Volksabstimmung: Wulff will Bundesländer leichter fusionieren

Volksabstimmung
Wulff will Bundesländer leichter fusionieren

Wollen sich zwei Bundesländer zusammenschließen, müssen die Bürger gefragt werden und mit breiter Mehrheit zustimmen. Niedersachsens Regierungschef Christian Wulff (CDU) will diese Schwelle nun senken – ganz ohne Hintergedanken, wie er beteuert.

HB OSNABRÜCK. Der „Neuen Osnabrücker Zeitung“ (Montagsausgabe) sagte der CDU-Politiker, eine geringere Zustimmung bei den Bürgern als bisher solle für eine solche Fusion ausreichen. „Möglich wäre, dass die Länderparlamente in einer repräsentativen Demokratie mehrheitlich darüber entscheiden und dass dann bei der Volksabstimmung nicht 50 Prozent der Bürger zustimmen müssten, sondern ein geringeres Quorum ausreicht.“

Bislang schreibt Artikel 29 des Grundgesetzes vor, dass einer Neugliederung von Bundesländern mindestens die Hälfte der Teilnehmer an einer Volksabstimmung zustimmen muss. Dies könne in einer zweiten Stufe der Föderalismusreform geändert werden, sagte Wulff.
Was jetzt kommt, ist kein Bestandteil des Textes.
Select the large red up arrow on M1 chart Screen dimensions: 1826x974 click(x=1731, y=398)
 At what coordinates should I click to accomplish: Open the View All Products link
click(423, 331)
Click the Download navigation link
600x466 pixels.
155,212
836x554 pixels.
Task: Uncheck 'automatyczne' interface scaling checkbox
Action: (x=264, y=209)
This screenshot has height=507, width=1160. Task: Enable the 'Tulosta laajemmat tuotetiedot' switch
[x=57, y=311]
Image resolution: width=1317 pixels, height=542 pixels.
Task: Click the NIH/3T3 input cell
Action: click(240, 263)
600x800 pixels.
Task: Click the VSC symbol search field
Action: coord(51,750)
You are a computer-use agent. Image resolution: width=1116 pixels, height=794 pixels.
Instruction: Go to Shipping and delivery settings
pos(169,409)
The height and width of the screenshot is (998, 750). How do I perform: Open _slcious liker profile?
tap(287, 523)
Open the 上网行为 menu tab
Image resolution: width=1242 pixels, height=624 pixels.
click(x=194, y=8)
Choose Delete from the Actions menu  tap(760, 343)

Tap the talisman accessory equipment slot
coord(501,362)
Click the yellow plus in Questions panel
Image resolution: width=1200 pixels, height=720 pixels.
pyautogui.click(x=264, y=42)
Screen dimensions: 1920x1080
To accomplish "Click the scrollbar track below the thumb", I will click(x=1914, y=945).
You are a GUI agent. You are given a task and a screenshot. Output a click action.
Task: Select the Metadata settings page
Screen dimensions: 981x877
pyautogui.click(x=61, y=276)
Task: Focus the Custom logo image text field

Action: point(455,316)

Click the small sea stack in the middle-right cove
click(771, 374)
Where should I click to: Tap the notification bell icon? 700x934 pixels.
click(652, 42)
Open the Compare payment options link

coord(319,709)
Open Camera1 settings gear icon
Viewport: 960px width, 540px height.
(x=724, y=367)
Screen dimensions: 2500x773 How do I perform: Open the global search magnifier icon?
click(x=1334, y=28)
Er selbst sei offen für eine Neugliederung der Länder, betonte Wulff. „Aber Niedersachsen wird als zweitgrößtes Bundesland von 16 immer als begierig angesehen, wenn es so etwas vorschlägt.“ Die Signale müssten daher von den kleinen ausgehen, „die aber derzeit nicht willens sind“, betonte Wulff mit Blick auf Bremen, über dessen Zusammenschluss mit Niedersachsen immer wieder diskutiert wird. „Das akzeptieren wir“, fügte er hinzu.